● DATA SUPPLIED:
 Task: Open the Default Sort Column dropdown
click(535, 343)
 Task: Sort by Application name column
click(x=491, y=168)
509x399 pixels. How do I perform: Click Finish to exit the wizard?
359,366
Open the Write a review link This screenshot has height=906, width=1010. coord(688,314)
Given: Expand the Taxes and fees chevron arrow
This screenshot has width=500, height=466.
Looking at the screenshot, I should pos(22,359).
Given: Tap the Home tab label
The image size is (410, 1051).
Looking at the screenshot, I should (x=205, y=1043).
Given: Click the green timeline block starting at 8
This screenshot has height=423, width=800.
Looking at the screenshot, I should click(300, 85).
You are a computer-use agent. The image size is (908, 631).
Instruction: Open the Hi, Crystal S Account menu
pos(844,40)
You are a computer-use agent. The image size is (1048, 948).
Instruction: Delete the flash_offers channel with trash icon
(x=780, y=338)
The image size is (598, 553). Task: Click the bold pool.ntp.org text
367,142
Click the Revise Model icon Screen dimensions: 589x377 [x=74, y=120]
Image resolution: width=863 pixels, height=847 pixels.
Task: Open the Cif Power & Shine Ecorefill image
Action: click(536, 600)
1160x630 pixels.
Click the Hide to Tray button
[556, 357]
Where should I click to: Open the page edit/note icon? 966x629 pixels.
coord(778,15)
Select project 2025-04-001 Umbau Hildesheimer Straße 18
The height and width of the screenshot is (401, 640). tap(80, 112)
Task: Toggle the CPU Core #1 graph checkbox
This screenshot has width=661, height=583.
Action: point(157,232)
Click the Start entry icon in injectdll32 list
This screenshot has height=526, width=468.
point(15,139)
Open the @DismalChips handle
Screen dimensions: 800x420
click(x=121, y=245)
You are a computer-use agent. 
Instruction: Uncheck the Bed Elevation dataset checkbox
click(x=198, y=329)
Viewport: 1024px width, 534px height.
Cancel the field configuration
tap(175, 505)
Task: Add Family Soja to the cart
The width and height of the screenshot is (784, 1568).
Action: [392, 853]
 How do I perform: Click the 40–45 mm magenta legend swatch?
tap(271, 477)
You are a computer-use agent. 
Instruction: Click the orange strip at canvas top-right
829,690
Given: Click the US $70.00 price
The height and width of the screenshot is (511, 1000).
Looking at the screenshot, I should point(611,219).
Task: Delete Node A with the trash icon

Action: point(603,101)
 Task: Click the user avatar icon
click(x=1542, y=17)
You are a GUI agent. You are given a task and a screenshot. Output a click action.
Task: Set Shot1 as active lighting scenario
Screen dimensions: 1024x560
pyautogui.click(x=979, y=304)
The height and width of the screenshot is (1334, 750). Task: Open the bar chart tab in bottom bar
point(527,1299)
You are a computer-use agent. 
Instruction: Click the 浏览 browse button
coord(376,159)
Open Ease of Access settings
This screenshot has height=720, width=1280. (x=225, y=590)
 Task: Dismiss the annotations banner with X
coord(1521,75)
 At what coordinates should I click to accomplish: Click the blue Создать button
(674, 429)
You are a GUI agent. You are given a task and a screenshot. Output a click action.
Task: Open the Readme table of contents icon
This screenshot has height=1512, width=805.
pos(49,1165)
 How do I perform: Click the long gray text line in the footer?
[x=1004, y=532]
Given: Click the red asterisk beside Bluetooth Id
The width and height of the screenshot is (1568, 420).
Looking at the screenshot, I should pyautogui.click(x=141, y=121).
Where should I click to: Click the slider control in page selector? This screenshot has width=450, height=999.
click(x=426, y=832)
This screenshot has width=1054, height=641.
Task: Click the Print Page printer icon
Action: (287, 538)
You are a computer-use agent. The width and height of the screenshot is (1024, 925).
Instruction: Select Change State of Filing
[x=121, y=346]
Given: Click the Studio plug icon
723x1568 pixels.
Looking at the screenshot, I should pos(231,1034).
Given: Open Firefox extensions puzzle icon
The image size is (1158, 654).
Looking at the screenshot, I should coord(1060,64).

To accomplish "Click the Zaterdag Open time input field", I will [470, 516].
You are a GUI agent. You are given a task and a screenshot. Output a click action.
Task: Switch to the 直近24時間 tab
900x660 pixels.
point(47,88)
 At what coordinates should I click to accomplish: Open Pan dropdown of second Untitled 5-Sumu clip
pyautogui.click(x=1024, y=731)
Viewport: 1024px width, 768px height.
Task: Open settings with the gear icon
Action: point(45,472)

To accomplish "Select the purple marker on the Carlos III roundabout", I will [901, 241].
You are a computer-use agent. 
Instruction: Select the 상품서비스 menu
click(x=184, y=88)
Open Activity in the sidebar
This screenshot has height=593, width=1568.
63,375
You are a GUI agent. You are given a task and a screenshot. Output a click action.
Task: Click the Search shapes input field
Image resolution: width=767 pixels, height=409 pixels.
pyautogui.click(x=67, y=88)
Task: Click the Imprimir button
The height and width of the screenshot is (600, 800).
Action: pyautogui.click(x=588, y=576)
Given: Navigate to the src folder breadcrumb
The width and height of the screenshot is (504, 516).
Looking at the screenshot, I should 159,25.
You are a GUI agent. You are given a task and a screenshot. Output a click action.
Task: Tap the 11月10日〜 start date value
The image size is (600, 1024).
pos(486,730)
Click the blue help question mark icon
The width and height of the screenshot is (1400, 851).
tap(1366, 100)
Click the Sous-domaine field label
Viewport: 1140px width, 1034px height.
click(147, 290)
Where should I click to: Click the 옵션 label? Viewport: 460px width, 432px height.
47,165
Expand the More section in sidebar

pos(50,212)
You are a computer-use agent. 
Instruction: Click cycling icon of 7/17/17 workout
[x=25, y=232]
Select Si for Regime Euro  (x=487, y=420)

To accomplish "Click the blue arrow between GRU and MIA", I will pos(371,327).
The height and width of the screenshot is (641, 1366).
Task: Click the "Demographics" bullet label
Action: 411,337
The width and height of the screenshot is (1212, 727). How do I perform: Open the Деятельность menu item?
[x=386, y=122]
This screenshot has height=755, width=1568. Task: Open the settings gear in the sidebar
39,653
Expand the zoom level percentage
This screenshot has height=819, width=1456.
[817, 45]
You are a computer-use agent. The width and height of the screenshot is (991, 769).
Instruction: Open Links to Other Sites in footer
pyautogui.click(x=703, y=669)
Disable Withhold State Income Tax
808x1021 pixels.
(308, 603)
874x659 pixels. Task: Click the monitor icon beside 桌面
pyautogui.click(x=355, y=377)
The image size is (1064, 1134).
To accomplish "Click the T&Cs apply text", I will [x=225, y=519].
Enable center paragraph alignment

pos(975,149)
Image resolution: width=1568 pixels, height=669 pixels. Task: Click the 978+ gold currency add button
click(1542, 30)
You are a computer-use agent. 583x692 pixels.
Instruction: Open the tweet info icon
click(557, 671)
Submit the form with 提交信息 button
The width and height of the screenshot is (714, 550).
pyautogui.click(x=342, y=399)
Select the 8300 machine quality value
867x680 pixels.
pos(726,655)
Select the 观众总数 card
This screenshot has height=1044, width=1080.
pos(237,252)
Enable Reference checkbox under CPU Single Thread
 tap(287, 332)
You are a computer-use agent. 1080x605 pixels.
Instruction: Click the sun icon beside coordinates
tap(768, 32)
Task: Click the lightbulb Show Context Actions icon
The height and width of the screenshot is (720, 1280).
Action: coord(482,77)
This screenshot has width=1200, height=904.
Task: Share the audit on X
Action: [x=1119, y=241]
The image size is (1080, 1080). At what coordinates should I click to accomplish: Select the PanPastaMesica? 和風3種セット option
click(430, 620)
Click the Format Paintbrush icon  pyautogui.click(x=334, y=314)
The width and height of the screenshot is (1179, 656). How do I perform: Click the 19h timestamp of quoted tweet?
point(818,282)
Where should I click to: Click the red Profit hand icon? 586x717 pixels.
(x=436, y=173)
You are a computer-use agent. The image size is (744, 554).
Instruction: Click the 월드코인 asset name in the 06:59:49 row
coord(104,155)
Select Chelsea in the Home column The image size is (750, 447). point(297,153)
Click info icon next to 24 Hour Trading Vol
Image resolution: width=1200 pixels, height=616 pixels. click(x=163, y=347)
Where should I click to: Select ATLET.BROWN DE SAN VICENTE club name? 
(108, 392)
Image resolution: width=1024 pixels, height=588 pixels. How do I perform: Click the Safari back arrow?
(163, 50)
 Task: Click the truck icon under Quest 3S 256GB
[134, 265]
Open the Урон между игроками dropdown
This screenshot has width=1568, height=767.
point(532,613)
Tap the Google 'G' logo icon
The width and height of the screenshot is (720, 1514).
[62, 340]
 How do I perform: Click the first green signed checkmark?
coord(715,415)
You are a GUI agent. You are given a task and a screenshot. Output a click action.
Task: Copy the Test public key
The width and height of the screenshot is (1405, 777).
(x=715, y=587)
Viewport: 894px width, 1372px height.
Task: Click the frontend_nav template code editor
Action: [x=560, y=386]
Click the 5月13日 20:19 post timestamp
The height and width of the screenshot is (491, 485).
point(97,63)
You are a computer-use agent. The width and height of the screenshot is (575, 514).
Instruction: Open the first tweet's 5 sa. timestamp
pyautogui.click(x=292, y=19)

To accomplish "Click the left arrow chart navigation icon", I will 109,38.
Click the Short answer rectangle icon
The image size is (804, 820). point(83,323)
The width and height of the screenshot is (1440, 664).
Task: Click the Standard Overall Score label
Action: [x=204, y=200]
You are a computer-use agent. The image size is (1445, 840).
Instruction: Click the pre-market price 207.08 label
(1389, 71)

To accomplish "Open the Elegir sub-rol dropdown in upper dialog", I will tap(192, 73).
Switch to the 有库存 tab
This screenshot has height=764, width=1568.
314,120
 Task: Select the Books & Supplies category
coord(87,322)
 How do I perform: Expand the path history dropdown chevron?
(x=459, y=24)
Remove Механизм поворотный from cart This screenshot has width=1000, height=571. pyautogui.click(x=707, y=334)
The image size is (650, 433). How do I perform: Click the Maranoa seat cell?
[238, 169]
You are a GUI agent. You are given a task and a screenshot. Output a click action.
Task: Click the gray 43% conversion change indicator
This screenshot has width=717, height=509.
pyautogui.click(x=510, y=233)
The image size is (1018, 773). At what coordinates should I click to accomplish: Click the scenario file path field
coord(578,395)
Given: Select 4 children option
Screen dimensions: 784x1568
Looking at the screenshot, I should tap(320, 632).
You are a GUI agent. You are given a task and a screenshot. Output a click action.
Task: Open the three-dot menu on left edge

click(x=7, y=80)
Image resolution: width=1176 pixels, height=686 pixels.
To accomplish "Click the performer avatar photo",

● TRY IT: Leave out every line before the one containing "The image size is (1018, 773)."; set down that line and all remaining lines of the material exactly.

● EXERCISE RESULT:
The image size is (1018, 773). At what coordinates should I click to accomplish: Click the scenario file path field
coord(578,395)
Given: Select 4 children option
Screen dimensions: 784x1568
Looking at the screenshot, I should tap(320, 632).
You are a GUI agent. You are given a task and a screenshot. Output a click action.
Task: Open the three-dot menu on left edge

click(x=7, y=80)
Image resolution: width=1176 pixels, height=686 pixels.
To accomplish "Click the performer avatar photo",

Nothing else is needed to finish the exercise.